SkillSight: Efficient First-Person Skill Assessment with Gaze
Chi Hsuan Wu, Kumar Ashutosh, Kristen Grauman
TL;DR
SkillSight tackles automatic skill assessment from egocentric data by using gaze as a powerful, low-power cue. It introduces a two-stage framework: a teacher model (SkillSight-T) that fuses egocentric video $V$ and gaze $G$ across action–gaze interaction, attended-object sequences, and gaze dynamics to predict skill $S$, and a gaze-only student model (SkillSight-S) that distills the teacher’s knowledge so inference relies only on $G$. Across cooking, music, and sports, SkillSight-T achieves state-of-the-art performance, while SkillSight-S delivers competitive accuracy with a substantial power saving of up to $73\times$ relative to video-based methods, enabling practical, in-the-wild deployments on smart glasses. The results also reveal insightful gaze–skill relationships that align with psychology literature, supporting both practical AI-assisted learning and deeper cognitive understanding of expertise in real-world tasks.
Abstract
Egocentric perception on smart glasses could transform how we learn new skills in the physical world, but automatic skill assessment remains a fundamental technical challenge. We introduce SkillSight for power-efficient skill assessment from first-person data. Central to our approach is the hypothesis that skill level is evident not only in how a person performs an activity (video), but also in how they direct their attention when doing so (gaze).
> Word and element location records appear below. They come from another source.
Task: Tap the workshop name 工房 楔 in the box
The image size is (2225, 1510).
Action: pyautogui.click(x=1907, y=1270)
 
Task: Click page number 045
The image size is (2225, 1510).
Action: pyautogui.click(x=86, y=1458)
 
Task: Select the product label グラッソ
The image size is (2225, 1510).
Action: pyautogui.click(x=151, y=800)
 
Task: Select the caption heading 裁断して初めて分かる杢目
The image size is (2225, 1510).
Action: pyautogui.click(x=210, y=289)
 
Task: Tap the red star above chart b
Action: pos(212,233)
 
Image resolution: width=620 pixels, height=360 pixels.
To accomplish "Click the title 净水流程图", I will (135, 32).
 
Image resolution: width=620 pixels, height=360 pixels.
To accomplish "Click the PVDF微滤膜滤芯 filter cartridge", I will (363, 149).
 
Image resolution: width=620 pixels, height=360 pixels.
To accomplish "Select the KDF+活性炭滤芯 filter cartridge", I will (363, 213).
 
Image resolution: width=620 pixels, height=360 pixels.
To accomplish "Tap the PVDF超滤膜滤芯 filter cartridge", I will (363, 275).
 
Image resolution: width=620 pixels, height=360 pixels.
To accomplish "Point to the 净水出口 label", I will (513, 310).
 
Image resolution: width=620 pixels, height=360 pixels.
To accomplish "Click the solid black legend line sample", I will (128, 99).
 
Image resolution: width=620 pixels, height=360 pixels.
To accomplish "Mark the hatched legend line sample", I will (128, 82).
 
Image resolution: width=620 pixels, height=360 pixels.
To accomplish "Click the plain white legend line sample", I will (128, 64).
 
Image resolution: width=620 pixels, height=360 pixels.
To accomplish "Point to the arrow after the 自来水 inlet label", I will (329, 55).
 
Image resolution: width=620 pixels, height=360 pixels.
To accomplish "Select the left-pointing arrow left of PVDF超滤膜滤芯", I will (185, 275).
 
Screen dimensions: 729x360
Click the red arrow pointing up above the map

Our two-stage framework first learns to jointly model gaze and egocentric video when predicting skill level, then distills a gaze-only student model. At inference, the student model requires only gaze input, drastically reducing power consumption by eliminating continuous video processing. Experiments on three datasets spanning cooking, music, and sports establish, for the first time, the valuable role of gaze in skill understanding across diverse real-world settings. Our SkillSight teacher model achieves state-of-the-art performance, while our gaze-only student variant maintains high accuracy using 73x less power than competing methods. These results pave the way for in-the-wild AI-supported skill learning.